After setting a random seed with np.random.seed(1)
at the beginning of your code snippet to reproduce the results, we can measure the execution time of your code snippet:
In [15]: def foo1():
...: sol = minimize(
...: fun=obj,
...: x0=df['weights'],
...: method='SLSQP',
...: bounds=Bounds(-0.03, 0.03),
...: constraints=[{'type': 'ineq', 'fun': c1},{'type': 'ineq', 'fun': c2},{'type': 'ineq', 'fun': c3}],
...: options={'maxiter': 1000})
...: return sol
...:
In [16]: %timeit foo1()
10.7 s ± 299 ms per loop (mean ± std. dev. of 7 runs, 1 loop each)
As mentioned in the comments, your constraints can be expressed as linear functions, converting your optimization problem into a linear optimization problem (LP), which can be solved using scipy.optimize.linprog. As a general guideline, if your problem can be formulated as an LP instead of an NLP, it is advisable to pursue the LP approach as it is usually much faster to solve.
Your constraints can be written as | v.T @ x | <= 5
, which represents the absolute value of the dot product (scalar product) of two vectors, v and x. Here, v.T
denotes the transpose of vector v, and @
denotes Python's matrix multiplication operator. It is evident that:
| v1.T @ x | <= 5 <=> -5 <= v1.T @ x <= 5
| v2.T @ x | <= 5 <=> -5 <= v2.T @ x <= 5
| v3.T @ x | <= 5 <=> -5 <= v3.T @ x <= 5
Therefore, your LP problem can be formulated as follows:
min c^T @ x
s.t.
v1.T @ x <= 5
-v1.T @ x <= 5
v2.T @ x <= 5
-v2.T @ x <= 5
v3.T @ x <= 5
-v3.T @ x <= 5
- 0.03 <= x <= 0.03
This can be solved using the following code:
from scipy.optimize import linprog
c = -1 * df['pred'].values
v1 = df['var1'].values
v2 = df['var2'].values
v3 = df['var3'].values
A_ub = np.block([v1, -v1, v2, -v2, v3, -v3]).reshape(6, -1)

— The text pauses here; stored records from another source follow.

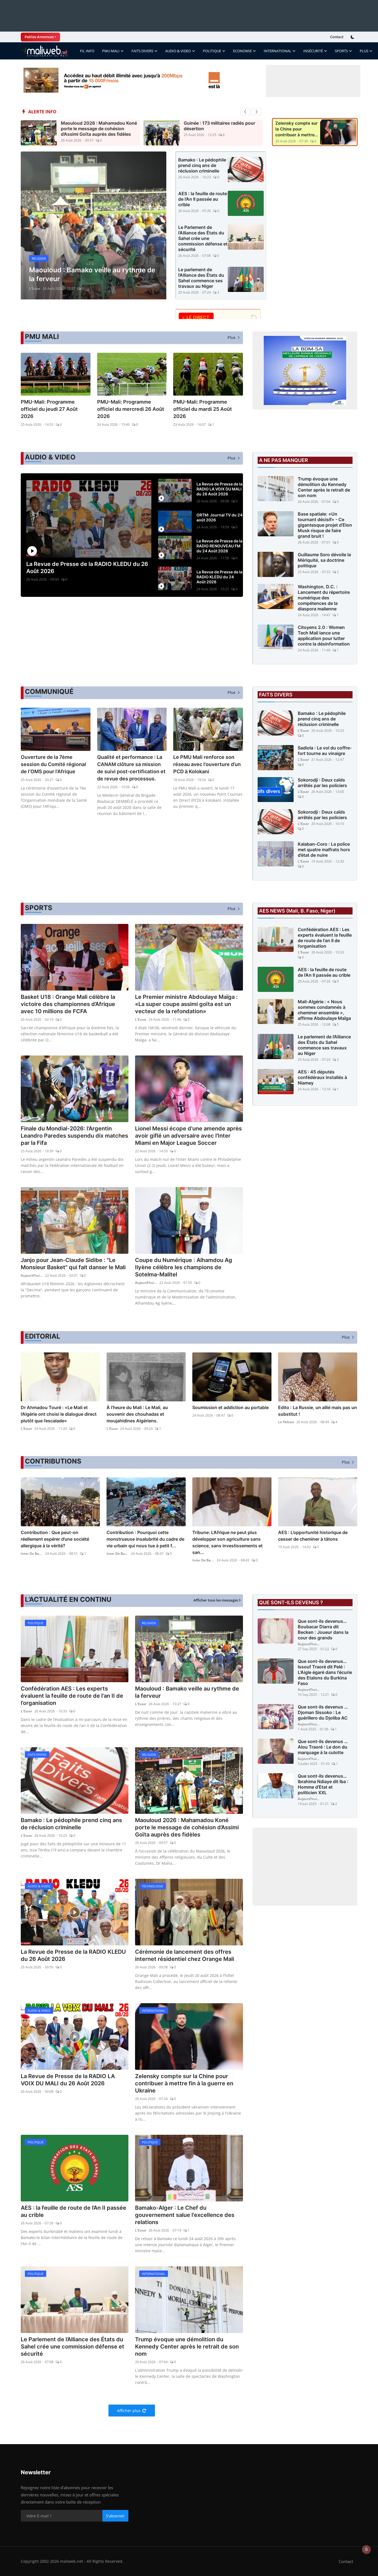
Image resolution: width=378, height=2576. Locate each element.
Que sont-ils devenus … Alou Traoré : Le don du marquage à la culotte (323, 1747)
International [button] (277, 50)
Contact (336, 36)
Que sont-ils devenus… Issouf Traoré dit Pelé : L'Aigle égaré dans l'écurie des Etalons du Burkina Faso (325, 1672)
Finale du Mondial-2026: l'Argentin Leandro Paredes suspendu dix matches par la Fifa (74, 1135)
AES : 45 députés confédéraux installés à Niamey (322, 1077)
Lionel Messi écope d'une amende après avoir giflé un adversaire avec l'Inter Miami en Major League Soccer (188, 1135)
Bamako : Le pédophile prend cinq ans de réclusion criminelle (202, 165)
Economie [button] (242, 50)
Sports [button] (341, 50)
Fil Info (87, 50)
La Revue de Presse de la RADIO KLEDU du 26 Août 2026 (87, 567)
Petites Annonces (39, 36)
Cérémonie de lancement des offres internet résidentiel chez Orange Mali (184, 1955)
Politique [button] (212, 50)
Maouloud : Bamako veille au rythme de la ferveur (187, 1692)
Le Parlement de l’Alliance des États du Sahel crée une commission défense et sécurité (202, 238)
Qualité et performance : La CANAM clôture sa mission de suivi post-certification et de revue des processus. (131, 768)
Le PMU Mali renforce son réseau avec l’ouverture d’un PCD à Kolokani (207, 764)
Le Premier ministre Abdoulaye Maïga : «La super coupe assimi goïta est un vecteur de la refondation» (186, 1004)
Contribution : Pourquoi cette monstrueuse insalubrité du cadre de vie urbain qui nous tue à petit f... (145, 1539)
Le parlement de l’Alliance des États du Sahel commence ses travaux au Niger (201, 278)
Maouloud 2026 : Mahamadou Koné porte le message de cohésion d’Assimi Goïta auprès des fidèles (99, 128)
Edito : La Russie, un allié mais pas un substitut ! (317, 1411)
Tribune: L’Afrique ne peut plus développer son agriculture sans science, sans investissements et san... (227, 1542)
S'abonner (115, 2515)
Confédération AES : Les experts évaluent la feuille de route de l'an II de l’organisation (325, 938)
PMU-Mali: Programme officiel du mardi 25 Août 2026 (202, 409)
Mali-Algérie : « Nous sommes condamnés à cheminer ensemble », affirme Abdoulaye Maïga (324, 1010)
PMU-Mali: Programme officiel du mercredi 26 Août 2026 (130, 409)
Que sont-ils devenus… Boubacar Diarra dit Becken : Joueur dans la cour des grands (323, 1629)
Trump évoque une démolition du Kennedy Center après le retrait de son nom (324, 487)
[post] (93, 225)
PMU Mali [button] (111, 50)
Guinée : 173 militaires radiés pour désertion (219, 125)
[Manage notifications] (366, 2549)
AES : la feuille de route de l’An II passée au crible (202, 199)
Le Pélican (286, 1422)
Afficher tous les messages (215, 1600)
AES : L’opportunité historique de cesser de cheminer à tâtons (313, 1536)
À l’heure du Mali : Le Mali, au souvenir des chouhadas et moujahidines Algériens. (137, 1414)
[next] (257, 111)
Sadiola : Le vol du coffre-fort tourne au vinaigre (325, 750)
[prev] (245, 111)
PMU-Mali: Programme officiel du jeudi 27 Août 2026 (49, 409)
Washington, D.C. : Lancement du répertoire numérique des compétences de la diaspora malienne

b_ub = np.array([5, 5, 5, 5, 5, 5])
bounds = [(-0.03, 0.03)] * c.size
res = linprog(c, A_ub=A_ub, b_ub=b_ub, A_eq=None, b_eq=None, bounds=bounds)
Timing this approach yields:
In [17]: %timeit res = linprog(c, A_ub=A_ub, b_ub=b_ub, A_eq=None, b_eq=None, bounds=bounds)
2.32 ms ± 163 µs per loop (mean ± std. dev. of 7 runs, 100 loops each)
which is approximately 4300 times faster.